3.     Sang-Uk Kang, et al.  Journal of Medicinal Chemistry 2007 50 (8), 1978-1982.   SPR was used to track kinetics of Grb2 SH2 domain tripeptide antagonists and to demonstrate up to 10x differences in association and dissociation rates.  Different kinetics for groups of closely related analogs were made more apparent by plotting k_a vs k_d.  In my experience these plots are a really valuable way to visualize different balances of on/off rates within a series, often resulting in decisions to pursue leads with slower off rates in spite of weaker K_i’s.

4.     Linus S. Lin, et al. 
Journal of Medicinal Chemistry 2009 52 (11), 3449-3452.  Slower off rates and longer receptor residence times for peptidomimetic VLA-4 antagonists were prospectively targeted to help compensate for anticipated poor PK.  SAR of an alkylamino substituent led to the desired lower dissociation rates.  Adaptation of their primary bioassay (% bound @ 1 or 3 h) was a valuable resource-sparing approach to supporting med chem efforts in real time.

5.     Elisa Nuti, et al.
 Journal of Medicinal Chemistry 2009 52 (15), 4757-4773.  Based on kinetics profile of several new MMP-13 inhibitors the authors propose structural features responsible for slow dissociation rate.  While not a prospective SAR study per se, this work and their hypothesis positions them well for further improvements in potency through longer residence time.
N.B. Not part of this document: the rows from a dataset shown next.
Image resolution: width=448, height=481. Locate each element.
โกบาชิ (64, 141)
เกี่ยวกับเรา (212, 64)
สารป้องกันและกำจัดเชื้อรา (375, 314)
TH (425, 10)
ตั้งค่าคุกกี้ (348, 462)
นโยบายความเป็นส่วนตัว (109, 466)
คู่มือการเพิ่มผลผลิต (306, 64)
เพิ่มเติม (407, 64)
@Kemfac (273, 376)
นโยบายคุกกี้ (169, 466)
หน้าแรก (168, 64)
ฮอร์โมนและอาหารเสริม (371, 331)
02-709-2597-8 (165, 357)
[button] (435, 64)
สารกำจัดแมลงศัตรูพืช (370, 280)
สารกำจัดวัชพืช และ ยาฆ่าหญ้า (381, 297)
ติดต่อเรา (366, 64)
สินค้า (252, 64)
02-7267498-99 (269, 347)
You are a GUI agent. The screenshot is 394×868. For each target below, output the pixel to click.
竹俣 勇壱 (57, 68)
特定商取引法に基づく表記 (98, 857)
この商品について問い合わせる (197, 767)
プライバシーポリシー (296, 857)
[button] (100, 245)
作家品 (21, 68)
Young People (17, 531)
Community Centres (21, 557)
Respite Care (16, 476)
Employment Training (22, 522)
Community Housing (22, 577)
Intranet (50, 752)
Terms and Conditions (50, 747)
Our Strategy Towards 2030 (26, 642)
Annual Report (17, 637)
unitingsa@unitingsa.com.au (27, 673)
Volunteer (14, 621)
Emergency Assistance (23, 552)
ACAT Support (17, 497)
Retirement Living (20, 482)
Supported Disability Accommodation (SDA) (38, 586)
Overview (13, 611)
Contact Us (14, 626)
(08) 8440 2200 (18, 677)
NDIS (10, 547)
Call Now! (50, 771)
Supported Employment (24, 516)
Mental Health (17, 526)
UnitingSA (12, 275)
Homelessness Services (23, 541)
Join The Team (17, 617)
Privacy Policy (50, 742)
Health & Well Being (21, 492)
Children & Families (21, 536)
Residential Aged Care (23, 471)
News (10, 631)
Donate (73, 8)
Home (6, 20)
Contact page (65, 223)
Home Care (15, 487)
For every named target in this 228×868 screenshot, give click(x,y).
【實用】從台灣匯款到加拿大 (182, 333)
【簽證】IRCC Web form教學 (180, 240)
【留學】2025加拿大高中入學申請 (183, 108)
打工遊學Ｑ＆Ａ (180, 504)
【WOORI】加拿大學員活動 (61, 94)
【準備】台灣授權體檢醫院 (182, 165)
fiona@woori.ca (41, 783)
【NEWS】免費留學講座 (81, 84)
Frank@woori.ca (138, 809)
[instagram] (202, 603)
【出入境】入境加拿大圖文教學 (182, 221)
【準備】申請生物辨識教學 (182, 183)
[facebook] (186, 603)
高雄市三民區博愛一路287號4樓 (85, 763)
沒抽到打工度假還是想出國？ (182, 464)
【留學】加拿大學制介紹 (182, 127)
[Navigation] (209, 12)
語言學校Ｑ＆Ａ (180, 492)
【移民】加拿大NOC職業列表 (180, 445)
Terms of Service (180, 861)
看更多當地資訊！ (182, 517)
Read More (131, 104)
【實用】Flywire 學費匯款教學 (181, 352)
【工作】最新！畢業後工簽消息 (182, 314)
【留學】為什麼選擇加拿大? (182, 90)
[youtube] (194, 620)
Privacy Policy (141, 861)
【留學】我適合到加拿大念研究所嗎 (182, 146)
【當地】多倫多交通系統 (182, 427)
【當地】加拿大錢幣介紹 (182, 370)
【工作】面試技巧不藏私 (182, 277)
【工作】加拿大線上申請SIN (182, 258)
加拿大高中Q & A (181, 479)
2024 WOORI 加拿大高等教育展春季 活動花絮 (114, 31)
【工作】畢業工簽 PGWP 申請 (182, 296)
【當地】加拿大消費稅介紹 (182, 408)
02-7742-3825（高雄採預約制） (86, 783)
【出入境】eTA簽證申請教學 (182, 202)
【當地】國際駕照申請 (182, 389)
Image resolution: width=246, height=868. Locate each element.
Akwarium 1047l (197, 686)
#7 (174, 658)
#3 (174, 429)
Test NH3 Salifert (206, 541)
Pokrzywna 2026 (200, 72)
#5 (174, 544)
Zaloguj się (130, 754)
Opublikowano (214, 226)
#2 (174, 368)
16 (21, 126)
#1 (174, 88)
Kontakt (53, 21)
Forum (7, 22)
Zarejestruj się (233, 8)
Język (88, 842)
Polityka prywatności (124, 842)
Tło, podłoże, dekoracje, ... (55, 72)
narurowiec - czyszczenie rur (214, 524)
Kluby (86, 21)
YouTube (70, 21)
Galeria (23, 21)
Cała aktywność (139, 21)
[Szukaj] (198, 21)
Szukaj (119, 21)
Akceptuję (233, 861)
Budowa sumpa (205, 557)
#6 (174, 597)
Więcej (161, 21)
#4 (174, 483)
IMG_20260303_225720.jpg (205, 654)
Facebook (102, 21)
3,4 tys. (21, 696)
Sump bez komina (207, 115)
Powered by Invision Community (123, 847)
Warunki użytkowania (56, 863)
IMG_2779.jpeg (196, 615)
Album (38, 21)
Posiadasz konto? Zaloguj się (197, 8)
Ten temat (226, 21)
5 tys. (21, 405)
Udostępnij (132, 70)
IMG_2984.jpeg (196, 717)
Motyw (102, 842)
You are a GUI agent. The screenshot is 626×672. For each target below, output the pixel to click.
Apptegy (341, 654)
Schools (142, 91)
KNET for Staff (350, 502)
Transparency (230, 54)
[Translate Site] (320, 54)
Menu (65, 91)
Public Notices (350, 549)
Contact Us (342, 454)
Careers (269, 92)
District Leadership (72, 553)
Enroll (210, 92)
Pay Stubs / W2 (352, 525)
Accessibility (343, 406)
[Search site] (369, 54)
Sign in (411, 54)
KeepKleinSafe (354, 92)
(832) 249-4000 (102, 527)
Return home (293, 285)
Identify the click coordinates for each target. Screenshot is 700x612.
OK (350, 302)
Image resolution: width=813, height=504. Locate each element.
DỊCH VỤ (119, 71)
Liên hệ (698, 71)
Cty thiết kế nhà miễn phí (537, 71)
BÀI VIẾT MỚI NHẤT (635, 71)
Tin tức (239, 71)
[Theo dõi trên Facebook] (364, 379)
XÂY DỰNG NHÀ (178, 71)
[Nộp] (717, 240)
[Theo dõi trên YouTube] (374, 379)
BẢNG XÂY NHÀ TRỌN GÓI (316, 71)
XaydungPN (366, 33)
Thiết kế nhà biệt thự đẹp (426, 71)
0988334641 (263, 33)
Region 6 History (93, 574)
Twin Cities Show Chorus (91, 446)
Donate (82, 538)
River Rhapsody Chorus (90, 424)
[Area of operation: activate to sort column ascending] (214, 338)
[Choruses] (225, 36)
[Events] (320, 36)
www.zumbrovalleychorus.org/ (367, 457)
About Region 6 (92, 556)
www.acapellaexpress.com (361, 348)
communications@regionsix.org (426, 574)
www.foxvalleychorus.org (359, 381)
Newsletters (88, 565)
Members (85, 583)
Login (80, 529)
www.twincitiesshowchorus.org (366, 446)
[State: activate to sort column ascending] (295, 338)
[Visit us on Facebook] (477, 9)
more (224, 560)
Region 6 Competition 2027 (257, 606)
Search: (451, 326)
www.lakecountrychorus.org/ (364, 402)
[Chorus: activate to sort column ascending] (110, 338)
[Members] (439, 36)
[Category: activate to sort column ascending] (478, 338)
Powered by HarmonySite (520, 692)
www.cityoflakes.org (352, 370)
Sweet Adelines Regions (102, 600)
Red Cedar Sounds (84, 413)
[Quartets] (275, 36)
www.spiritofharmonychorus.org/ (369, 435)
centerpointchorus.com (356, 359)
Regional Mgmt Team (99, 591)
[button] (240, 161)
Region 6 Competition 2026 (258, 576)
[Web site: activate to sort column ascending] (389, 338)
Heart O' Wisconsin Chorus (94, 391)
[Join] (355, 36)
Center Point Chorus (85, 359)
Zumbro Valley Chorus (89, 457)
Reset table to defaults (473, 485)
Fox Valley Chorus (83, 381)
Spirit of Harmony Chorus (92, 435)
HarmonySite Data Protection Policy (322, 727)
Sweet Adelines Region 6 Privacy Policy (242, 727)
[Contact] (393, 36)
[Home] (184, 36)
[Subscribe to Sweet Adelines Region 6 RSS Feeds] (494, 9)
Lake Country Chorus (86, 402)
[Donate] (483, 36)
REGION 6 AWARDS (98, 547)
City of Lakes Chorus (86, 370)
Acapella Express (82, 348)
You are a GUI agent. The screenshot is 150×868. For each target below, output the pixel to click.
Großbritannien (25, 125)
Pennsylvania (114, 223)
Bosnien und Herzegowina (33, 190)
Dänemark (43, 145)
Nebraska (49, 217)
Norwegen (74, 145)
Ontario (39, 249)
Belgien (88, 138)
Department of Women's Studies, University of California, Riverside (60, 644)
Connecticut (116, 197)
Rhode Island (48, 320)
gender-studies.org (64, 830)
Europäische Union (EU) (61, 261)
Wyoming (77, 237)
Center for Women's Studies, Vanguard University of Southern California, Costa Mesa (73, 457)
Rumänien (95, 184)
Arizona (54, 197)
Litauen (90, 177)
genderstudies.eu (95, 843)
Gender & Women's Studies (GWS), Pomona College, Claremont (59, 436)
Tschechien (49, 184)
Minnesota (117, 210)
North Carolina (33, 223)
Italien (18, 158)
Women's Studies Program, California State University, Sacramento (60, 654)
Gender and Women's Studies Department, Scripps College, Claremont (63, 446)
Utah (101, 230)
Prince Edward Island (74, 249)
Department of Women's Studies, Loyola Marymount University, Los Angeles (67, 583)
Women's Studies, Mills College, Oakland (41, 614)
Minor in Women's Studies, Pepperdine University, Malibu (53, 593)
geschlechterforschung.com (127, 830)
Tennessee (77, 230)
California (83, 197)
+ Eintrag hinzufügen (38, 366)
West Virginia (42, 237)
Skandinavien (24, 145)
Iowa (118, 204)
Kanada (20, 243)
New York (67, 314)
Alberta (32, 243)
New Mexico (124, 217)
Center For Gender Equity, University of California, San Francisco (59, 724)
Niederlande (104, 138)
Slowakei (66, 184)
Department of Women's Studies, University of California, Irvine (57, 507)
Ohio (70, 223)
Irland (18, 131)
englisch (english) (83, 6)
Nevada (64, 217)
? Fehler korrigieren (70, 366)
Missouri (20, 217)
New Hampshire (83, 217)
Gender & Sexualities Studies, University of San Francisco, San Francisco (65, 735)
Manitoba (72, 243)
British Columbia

*  Excluded hits were mostly of 2 types – those citing plasma or tissue residence time (n=49), and those focusing on the influence of allosteric modulators’ on agonist binding kinetics (10).  Both are important considerations for optimizing in vivo activity in their respective projects, but not the exact question I was asking.  Also excluded were several Perspectives and technical or methods studies.  These are important contributions in support of binding kinetics SAR studies but are not primary med chem SAR efforts.  The remaining exclusions had the search term only in a citation and did not discuss kinetics as part of their own study.